Intermediaries that come up with fresh product ideas will be the ones to survive the current market volatility
I've come across a few investors ' individuals and those representing institutions, who have capitulated. They no longer believe the story that the best place over time for your money is the equity market. They want out. For them it is not a question of a short-term shift or a temporary safe haven but a long-term re-balancing of their portfolios.
Advice to buy on the dips provokes a hollow laugh from these players. They believe we are in the early stage of a suckers rally. For the moment, they have parked funds in short dated bonds or the newly revived money market accounts. As stock prices have plunged, bonds have become more expensive. But if equity markets are only half way to the bottom, then bonds are not as pricey as they might become.
The prospect of future double digit stock market returns is remote, to say the least, but there is some hope that corporate bonds will provide a little zest to the portfolio, although even this is not exactly an enticing option. In the last three months there has been a wave of credit downgrades across most market sectors, reflecting the disillusionment that has so damaged share prices. The likelihood of a double-dip recession, led by the US economy, is now broadly recognised. A few investment banks say they are positioned for recovery, but they have been saying that for months, even years. The Bank of England's Monetary Policy Committee wisely decided that it should keep its ammunition of interest rate cuts dry, for effective use in more pressing circumstances.

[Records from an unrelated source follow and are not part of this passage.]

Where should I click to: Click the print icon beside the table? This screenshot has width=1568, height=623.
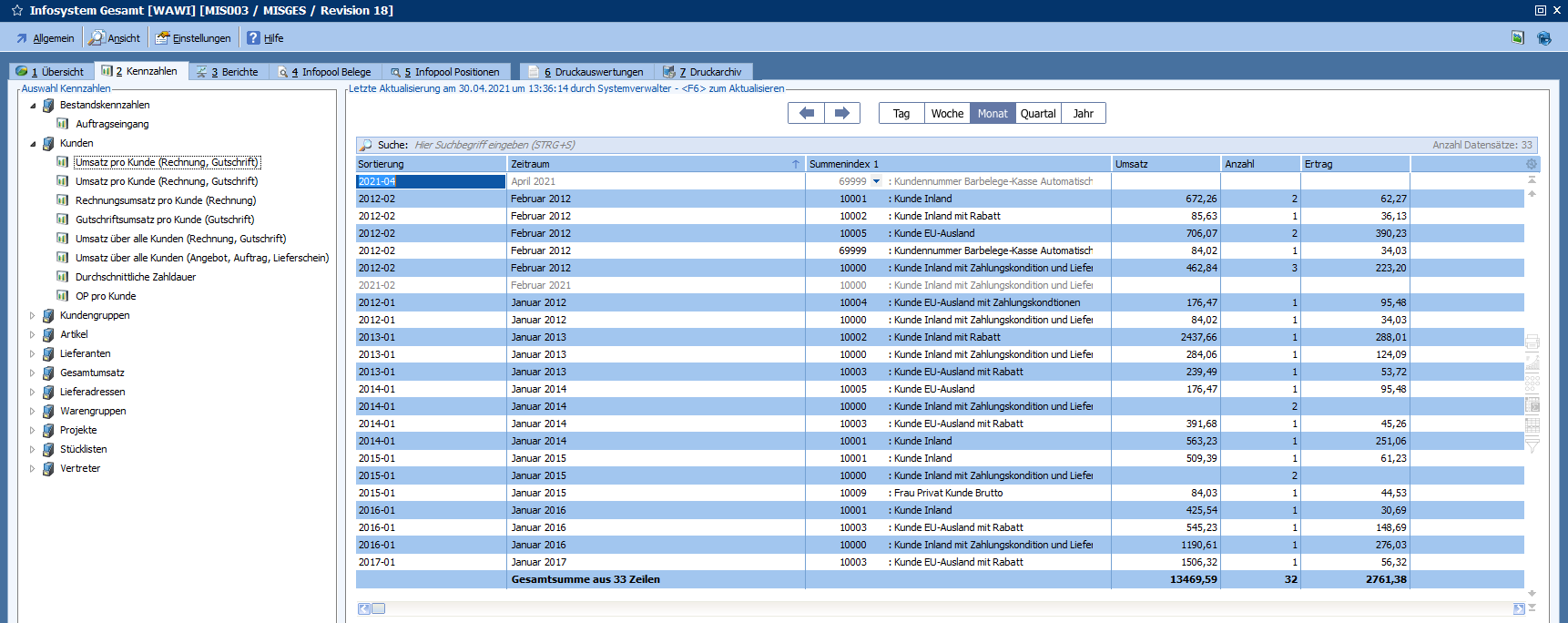pos(1532,342)

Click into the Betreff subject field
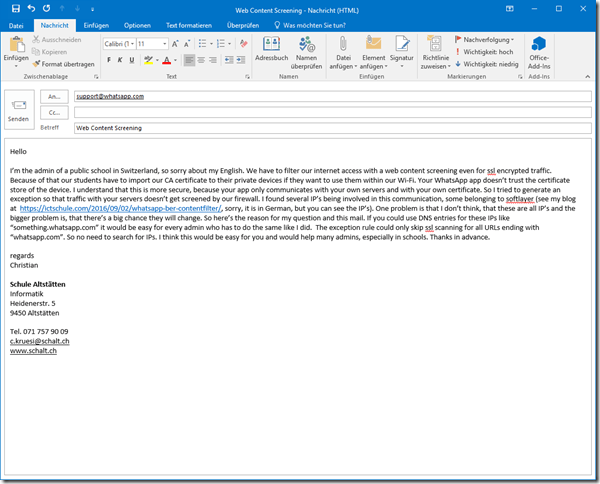(330, 128)

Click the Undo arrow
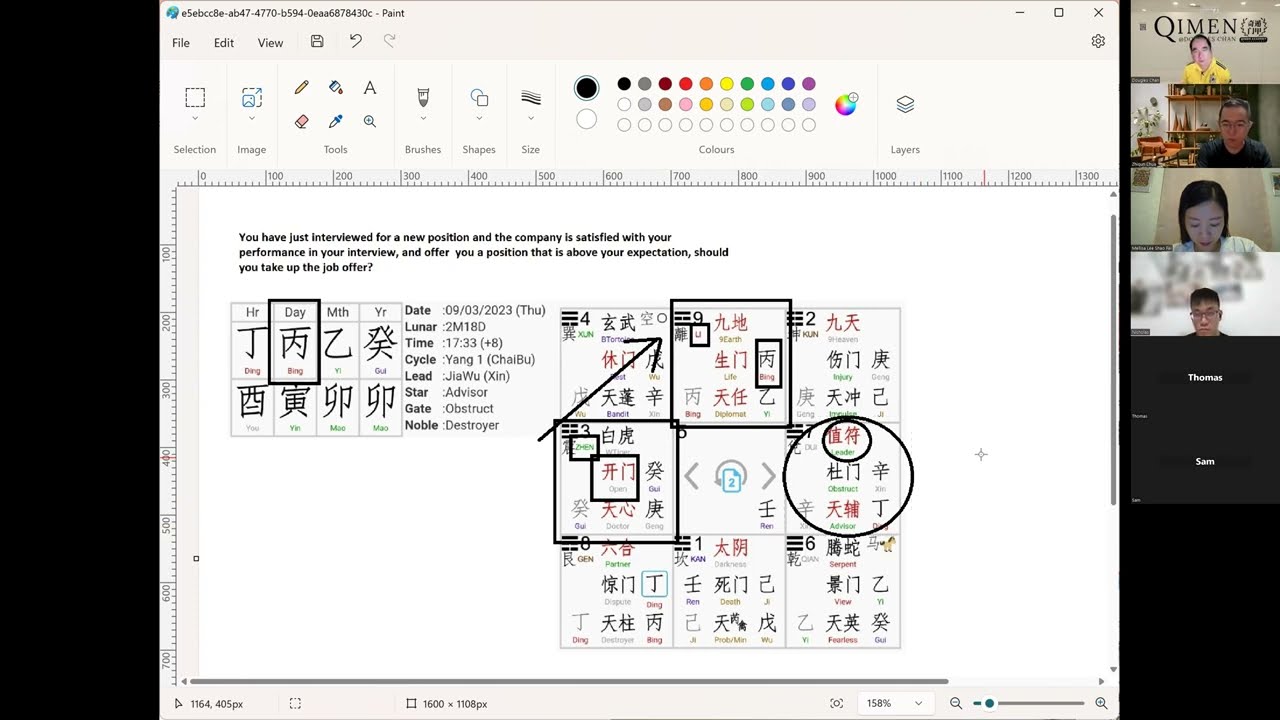coord(355,42)
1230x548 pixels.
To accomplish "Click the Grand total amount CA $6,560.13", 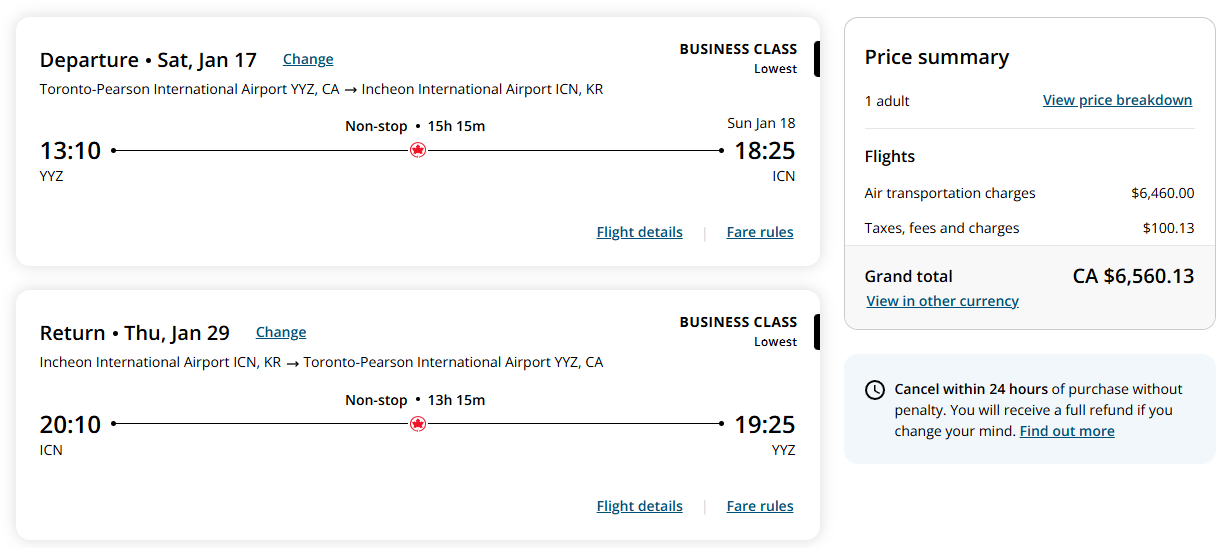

Anecdotal evidence suggests that capitulation ' when investors see no point of engaging further in the stock market ' is not that widespread. Sure, retail investors are disappointed with stock market returns. Some are disgusted by the waves of corporate sleaze that seems to be washing up on home shore from across the sea.
But soon after the obligatory expression of outrage comes the pitch : where do I put my money now? Firstly, a lot of mass affluent or high net worth players still have money, and they want to invest it. Secondly, they are not all that risk averse if they think there is a better than even chance of getting something back. They just don't trust the traditional outlets any more, either to protect them or to offer them sound ideas.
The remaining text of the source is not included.